Chesapeake Crab Cakes

Chesapeake Crab Cakes

Preparation Time: 20 min
Cooking Time: 10 min
Serves 8

  • 1 lb. Reese Jumbo Lump Crabmeat
  • 1 large egg
  • 3 tbsp. mayonnaise
  • 1 tsp. Dijon mustard
  • 1½ tsp. Worcestershire sauce
  • Juice of ½ lemon
  • 3 – 4 dashes hot sauce (optional)
  • ¼ tsp. garlic powder
  • ½ tsp. paprika
  • 3 tbsp. red bell pepper, diced finely
  • 3 tbsp. celery, diced finely
  • ⅓ cup green onion, sliced finely (about 3 – 4)
  • 1 tbsp. chopped parsley, fresh or dried
  • ⅔ cup cracker crumbs, crushed (Butter Crackers or Saltines)
  • Canola or vegetable oil for frying
  • Reese Tartar Sauce for dipping
  • Lemon slices to serve
  • Salt and pepper, to taste


Sail away to the coast of Maryland with these classic crab cakes, straight from the Chesapeake Bay! 

1. Place crabmeat in a strainer and squeeze out excess liquid.
2. In a medium-sized mixing bowl, combine egg, mayonnaise, mustard, Worcestershire sauce, lemon juice, hot sauce, garlic powder, paprika, and salt.
3. Add bell pepper, celery, green onion, and parsley to egg mixture.
4. Add in drained crabmeat and mix until evenly coated.
5. Gently fold cracker crumbs into mixture.
6. Cover and refrigerate for at least 30 minutes.
7. Using ⅓ cup of the mixture per serving, gently form patties.
8. Heat a large skillet on medium heat.

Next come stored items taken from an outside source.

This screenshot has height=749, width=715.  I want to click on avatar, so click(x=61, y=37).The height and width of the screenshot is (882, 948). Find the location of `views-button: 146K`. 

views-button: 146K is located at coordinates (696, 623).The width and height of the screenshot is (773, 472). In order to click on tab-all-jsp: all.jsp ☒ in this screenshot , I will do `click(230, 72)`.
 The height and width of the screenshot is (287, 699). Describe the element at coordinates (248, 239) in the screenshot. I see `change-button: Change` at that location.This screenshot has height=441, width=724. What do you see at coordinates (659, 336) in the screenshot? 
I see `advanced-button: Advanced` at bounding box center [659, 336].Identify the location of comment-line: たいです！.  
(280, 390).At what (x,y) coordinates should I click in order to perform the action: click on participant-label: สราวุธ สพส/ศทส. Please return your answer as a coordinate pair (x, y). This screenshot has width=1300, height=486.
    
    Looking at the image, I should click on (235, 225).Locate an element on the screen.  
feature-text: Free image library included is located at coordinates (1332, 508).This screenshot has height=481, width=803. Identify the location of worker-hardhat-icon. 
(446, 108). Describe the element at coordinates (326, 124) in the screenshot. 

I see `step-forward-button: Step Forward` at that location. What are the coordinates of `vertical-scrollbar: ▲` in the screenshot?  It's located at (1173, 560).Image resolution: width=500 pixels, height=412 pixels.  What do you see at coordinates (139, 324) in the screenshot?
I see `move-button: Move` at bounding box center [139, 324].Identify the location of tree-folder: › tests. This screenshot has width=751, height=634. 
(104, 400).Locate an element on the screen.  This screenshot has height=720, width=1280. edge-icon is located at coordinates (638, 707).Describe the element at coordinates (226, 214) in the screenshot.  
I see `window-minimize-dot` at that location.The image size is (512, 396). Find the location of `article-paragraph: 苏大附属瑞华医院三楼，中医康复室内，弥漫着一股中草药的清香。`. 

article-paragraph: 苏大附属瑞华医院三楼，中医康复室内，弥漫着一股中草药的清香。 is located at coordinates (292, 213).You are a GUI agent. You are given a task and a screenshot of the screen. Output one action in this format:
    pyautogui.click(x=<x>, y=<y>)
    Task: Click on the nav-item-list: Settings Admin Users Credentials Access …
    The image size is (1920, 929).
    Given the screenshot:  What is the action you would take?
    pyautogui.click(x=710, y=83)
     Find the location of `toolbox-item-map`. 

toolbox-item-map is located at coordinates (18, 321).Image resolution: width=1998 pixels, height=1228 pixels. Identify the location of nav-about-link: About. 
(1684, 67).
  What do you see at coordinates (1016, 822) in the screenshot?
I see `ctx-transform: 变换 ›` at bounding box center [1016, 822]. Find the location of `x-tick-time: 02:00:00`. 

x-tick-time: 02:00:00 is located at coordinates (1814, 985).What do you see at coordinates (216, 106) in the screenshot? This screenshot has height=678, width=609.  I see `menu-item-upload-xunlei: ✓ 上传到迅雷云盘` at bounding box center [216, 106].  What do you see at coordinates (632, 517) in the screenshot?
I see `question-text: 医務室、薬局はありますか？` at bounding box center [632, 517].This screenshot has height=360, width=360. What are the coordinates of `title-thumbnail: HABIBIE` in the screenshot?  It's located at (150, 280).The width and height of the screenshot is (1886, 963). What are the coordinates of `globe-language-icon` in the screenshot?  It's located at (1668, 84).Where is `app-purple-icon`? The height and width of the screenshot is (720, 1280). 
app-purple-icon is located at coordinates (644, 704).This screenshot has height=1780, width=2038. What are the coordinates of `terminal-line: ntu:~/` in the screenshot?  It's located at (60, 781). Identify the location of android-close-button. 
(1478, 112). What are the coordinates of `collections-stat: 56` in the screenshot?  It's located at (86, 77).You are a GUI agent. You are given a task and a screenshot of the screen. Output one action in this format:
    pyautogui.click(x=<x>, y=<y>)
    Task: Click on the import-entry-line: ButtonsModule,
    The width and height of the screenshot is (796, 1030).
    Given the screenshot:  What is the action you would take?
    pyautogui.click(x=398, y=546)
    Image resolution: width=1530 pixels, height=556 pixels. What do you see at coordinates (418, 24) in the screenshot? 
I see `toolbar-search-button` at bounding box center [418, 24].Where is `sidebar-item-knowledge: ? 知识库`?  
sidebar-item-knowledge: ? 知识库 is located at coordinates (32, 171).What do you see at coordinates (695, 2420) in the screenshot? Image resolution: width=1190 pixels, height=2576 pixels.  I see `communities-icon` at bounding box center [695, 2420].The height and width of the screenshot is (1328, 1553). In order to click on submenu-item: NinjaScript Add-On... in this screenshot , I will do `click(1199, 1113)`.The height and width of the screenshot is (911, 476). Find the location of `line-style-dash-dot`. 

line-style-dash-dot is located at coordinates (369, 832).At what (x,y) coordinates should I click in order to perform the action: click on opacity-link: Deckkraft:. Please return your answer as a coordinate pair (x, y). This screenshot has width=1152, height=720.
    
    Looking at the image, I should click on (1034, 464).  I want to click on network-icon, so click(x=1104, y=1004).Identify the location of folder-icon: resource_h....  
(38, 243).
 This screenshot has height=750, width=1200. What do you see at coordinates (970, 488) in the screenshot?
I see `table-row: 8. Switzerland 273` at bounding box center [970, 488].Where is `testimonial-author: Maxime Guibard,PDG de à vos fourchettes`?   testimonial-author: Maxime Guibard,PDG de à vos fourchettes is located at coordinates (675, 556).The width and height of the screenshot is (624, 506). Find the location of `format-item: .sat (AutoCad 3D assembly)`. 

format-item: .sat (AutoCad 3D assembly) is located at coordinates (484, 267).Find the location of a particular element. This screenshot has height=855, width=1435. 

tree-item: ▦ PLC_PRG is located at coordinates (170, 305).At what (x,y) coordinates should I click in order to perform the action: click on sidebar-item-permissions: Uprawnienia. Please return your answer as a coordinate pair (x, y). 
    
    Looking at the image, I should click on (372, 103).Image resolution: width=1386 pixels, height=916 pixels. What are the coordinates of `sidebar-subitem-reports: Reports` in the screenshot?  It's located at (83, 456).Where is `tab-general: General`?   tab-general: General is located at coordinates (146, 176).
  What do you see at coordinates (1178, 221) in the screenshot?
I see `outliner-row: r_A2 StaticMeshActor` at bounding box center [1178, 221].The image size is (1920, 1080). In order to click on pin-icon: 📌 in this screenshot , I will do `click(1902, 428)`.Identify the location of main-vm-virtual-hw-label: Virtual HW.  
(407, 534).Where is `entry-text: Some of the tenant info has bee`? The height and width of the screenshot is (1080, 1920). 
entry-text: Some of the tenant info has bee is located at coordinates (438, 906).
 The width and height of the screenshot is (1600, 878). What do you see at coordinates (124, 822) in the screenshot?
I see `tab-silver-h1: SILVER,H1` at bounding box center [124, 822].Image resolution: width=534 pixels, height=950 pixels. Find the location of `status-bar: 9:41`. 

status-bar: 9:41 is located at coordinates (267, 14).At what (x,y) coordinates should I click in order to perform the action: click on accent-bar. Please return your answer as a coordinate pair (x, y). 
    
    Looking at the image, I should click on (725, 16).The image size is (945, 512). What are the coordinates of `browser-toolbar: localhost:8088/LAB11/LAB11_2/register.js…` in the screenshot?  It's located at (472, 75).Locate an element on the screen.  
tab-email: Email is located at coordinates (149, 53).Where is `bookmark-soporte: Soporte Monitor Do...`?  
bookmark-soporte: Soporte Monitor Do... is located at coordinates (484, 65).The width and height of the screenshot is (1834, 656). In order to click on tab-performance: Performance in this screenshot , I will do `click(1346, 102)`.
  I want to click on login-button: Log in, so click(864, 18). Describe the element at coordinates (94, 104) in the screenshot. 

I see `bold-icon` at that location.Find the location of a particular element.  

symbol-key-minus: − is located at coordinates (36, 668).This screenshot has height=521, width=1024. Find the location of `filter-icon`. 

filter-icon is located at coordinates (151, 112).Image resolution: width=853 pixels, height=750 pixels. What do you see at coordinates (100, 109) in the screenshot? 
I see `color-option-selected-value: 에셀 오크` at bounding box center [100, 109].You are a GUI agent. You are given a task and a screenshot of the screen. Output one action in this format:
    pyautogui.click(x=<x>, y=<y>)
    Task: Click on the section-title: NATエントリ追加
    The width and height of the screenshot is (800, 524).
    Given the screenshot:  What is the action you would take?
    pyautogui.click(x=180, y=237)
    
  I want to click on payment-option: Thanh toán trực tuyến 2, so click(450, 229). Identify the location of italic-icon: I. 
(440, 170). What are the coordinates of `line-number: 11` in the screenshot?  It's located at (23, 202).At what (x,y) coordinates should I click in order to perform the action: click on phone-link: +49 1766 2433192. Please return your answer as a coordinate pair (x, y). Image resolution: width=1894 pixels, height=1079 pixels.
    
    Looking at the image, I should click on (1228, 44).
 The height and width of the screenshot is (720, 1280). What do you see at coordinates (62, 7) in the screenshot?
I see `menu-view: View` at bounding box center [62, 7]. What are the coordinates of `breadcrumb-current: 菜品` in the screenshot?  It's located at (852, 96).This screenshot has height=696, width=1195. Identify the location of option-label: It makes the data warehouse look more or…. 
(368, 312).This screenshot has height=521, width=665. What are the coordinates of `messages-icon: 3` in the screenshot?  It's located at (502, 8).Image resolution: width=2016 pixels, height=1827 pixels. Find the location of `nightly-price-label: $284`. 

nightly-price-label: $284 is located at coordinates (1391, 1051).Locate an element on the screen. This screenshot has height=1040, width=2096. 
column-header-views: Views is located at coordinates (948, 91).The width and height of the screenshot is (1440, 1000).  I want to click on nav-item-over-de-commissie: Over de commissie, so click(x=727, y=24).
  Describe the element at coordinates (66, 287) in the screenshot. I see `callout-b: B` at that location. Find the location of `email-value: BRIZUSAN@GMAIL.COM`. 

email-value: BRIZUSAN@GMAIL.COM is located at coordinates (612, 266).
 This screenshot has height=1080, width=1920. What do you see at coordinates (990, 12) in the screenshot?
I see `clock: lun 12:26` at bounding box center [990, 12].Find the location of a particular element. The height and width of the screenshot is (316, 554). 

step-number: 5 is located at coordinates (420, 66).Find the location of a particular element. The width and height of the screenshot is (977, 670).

Once warm, add olive oil to just coat pan.
9. Place crab cake in pan once oil starts to shimmer. Cook 3–5 minutes per side or until golden brown.
10. Remove crab cake from pan and place on plate lined with paper towel.
11. Serve piping hot with a wedge of lemon and tartar sauce to garnish.